GLAAD is working alongside international LGBT organizations and athletes to secure media coverage and spark a global dialogue about the stories of LGBT Russians. For several months, GLAAD has also been working with LGBT Russians, as well as U.S.-based Russian LGBT advocacy organization RUSA LGBT, to ensure that the stories of LGBT Russians are prominently featured across mainstream media outlets. GLAAD will continue to garner media coverage of LGBT Russians, including those who have lost their jobs for being LGBT, those who have had to flee Russia to escape persecution, and those who continue to advocate for LGBT people within Russia.

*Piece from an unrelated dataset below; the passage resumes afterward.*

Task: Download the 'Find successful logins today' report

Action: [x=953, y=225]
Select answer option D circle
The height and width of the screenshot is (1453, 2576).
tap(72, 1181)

Recently, Russian President Vladimir Putin dismissed the horrific conditions facing LGBT people in Russia and wrongfully equated LGBT people with pedophiles, saying that LGBT visitors, including tennis legend Billie Jean King of the U.S. Olympic delegation, have nothing to fear at the Olympics, as long as they "leave kids alone." This week during an interview with BBC, Mayor Anatoly Pakhomov of Sochi said of gay people: "We do not have them in our city."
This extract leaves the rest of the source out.